Conclusion: E2 is a structural dead-end for Mixed workload. Alloc route optimization saturated by C3.

Part 2: Fresh Perf Profile Analysis (E1 Enabled)

Profile Configuration

Command: HAKMEM_ENV_SNAPSHOT=1 perf record -F 999 -- ./bench_random_mixed_hakmem 40000000 400 1 Throughput: 45.26M ops/s Samples: 946 samples, 3.25B cycles

Top Functions (self% >= 2.0%)

Rank	Function	self%	Change from Pre-E1	Category
1	free	22.19%	+2.5pp (from ~19%)	Wrapper
2	tiny_alloc_gate_fast	18.99%	+3.6pp (from 15.37%)	Alloc Gate
3	main	15.21%	No change	Benchmark
4	malloc	13.36%	No change	Wrapper
5	free_tiny_fast_cold	7.32%	+1.5pp (from 5.84%)	Free Path
6	hakmem_env_snapshot_enabled	3.22%	NEW (was 0% combined)	ENV Gate
7	tiny_region_id_write_header	2.60%	+0.1pp (from 2.50%)	Header
8	unified_cache_push	2.56%	-1.4pp (from 3.97%)	Cache
9	tiny_route_for_class	2.29%	+0.01pp (from 2.28%)	Routing
10	small_policy_v7_snapshot	2.26%	No data	Policy
11	tiny_c7_ultra_alloc	2.16%	-1.8pp (from 3.97%)	C7 Alloc

E1 Impact Analysis

Expected: E1 consolidates 3 ENV gates (3.26% self%) → 1 TLS read Actual: hakmem_env_snapshot_enabled shows 3.22% self%

Interpretation:

ENV overhead shifted from 3 separate functions → 1 function
NOT eliminated - still paying 3.22% for ENV checking
E1's +3.92% gain likely from reduced TLS pressure (fewer TLS variables), not eliminated checks
The snapshot approach caches results, reducing repeated getenv() calls

Surprise findings:

tiny_alloc_gate_fast increased from 15.37% → 18.99% (+3.6pp)
- Possible reason: Other functions got faster (relative %), or I-cache effects
hakmem_env_snapshot_enabled is NEW hot spot (3.22%)
- This is the consolidation point - still significant overhead
unified_cache_push decreased from 3.97% → 2.56% (-1.4pp)
- Good sign: Cache operations more efficient

Hot Spot Distribution

Pre-E1 (Phase 4 D3 baseline):

ENV gates (3 functions): 3.26%
tiny_alloc_gate_fast: 15.37%
free_tiny_fast_cold: 5.84%
Total measured overhead: ~24.5%

Post-E1 (current):

ENV snapshot (1 function): 3.22%
tiny_alloc_gate_fast: 18.99%
free_tiny_fast_cold: 7.32%
Total measured overhead: ~29.5%

Analysis: Overhead increased in absolute %, but throughput increased +3.92%. This suggests:

Baseline got faster (other code optimized)
Relative % shifted to measured functions
Perf sampling variance (946 samples has ~±3% error margin)

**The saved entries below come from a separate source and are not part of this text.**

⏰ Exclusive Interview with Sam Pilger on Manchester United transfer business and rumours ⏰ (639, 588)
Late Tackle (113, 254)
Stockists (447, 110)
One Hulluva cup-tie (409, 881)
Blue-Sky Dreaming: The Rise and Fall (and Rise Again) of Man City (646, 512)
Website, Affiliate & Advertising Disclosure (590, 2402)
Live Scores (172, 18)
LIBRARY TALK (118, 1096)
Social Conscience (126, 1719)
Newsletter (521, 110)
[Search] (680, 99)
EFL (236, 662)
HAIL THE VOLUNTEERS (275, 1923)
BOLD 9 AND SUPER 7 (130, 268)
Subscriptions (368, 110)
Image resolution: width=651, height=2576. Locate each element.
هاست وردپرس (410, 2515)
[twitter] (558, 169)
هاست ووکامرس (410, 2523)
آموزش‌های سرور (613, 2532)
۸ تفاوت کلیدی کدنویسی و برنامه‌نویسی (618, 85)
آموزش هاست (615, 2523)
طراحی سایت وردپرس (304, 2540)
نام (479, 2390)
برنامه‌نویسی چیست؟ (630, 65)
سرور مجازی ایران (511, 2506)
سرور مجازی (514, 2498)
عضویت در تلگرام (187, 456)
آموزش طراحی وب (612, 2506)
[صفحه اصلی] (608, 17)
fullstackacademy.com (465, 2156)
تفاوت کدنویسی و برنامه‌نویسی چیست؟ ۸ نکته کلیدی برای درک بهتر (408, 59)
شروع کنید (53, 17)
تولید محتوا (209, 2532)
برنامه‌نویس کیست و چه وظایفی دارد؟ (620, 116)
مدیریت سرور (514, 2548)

Part 3: E3 Candidate Identification

Methodology

Selection Criteria:

self% >= 5% (significant impact)
Not already heavily optimized (avoid saturated areas)
Different approach from route/TLS optimization (explore new vectors)

Candidate Analysis

Candidate E3-1: tiny_alloc_gate_fast (18.99% self%) - ROUTING SATURATION

Current State:

Phase 3 C3: Static routing (+2.20% gain)
Phase 4 D3: Alloc gate shape (+0.56% neutral)
Phase 4 E2: Per-class fast path (-0.21% neutral)

Why it's 18.99%:

Route determination: Already cached (C3)
Branch prediction: Already tuned (D3)
Per-class specialization: No benefit (E2)

Remaining Overhead:

Function call overhead (not inlined)
ENV snapshot check (3.22% now consolidated)
Size→class conversion (hak_tiny_size_to_class)
Wrapper→gate dispatch

Optimization Approach: INLINING + DISPATCH OPTIMIZATION

Strategy: Inline tiny_alloc_gate_fast into malloc wrapper
- Eliminate function call overhead (save ~5-10 cycles)
- Improve I-cache locality (malloc + gate in same cache line)
- Enable cross-function optimization (compiler can optimize malloc→gate→fast_path as one unit)
Expected Gain: +1-2% (reduce 18.99% self by 10-15% = ~2pp overall)
Risk: Medium (I-cache pressure, as seen in A3 -4% regression)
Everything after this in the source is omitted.